Stored data entries:

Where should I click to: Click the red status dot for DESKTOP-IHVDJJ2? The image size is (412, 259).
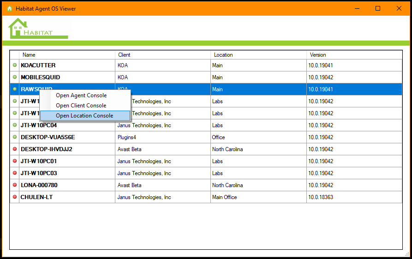pyautogui.click(x=15, y=149)
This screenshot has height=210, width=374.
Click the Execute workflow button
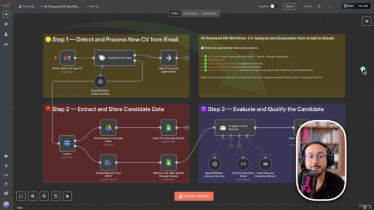(194, 196)
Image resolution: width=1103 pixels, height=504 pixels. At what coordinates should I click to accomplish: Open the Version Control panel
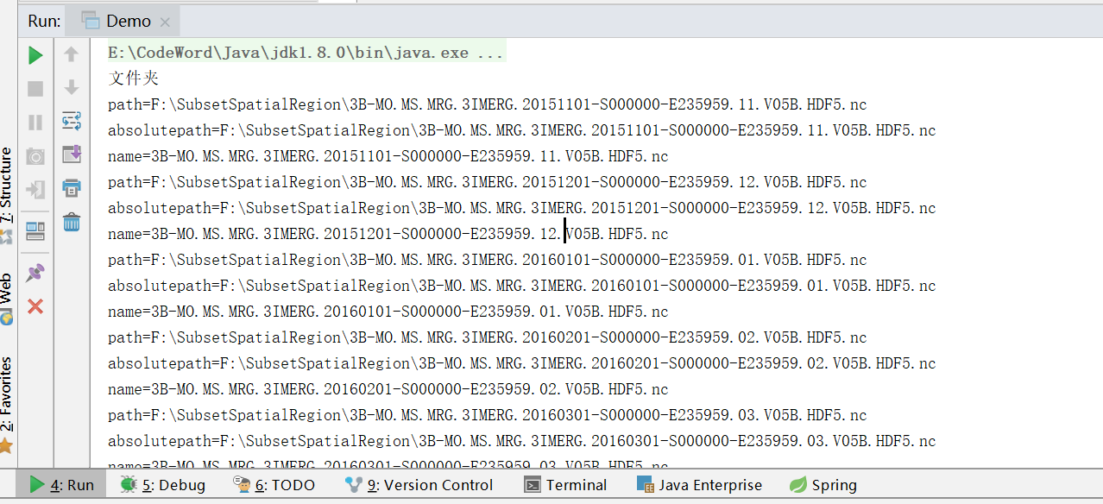click(x=420, y=484)
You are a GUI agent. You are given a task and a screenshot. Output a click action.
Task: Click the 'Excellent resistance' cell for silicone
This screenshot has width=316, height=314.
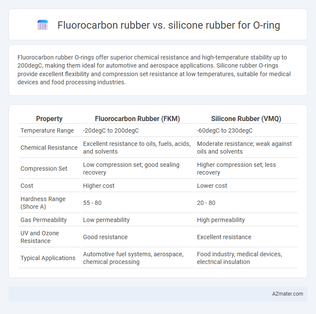[224, 237]
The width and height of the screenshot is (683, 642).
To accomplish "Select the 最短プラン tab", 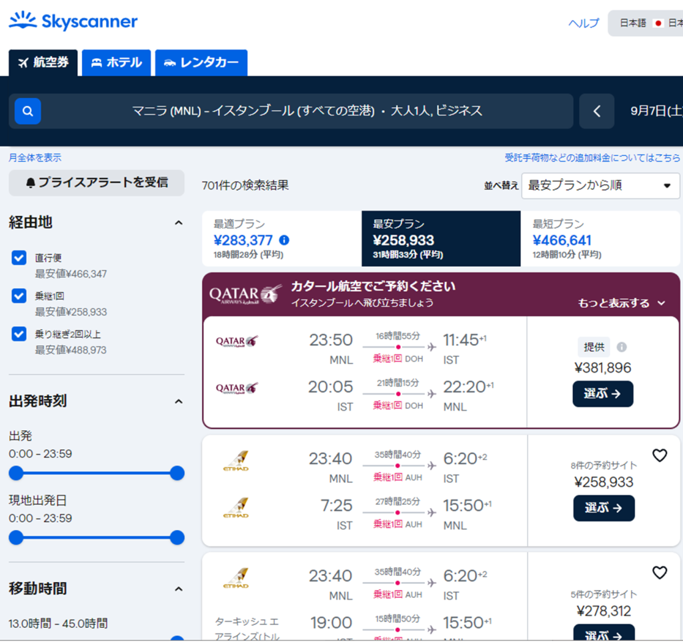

▶ About this task
Pictures aside, give the data again exactly as it appears.

▶ Response
Where should I click to: Click the red status dot for DESKTOP-IHVDJJ2? The image size is (412, 259).
pyautogui.click(x=15, y=149)
This screenshot has height=210, width=374.
Click the Execute workflow button
(194, 196)
Image resolution: width=1103 pixels, height=504 pixels. At what coordinates should I click to accomplish: Open the Version Control panel
click(x=420, y=484)
You are a GUI agent. You are given a task and a screenshot. Output a click action.
Task: Click the 'Excellent resistance' cell for silicone
This screenshot has width=316, height=314.
[224, 237]
The width and height of the screenshot is (683, 642).
To accomplish "Select the 最短プラン tab", 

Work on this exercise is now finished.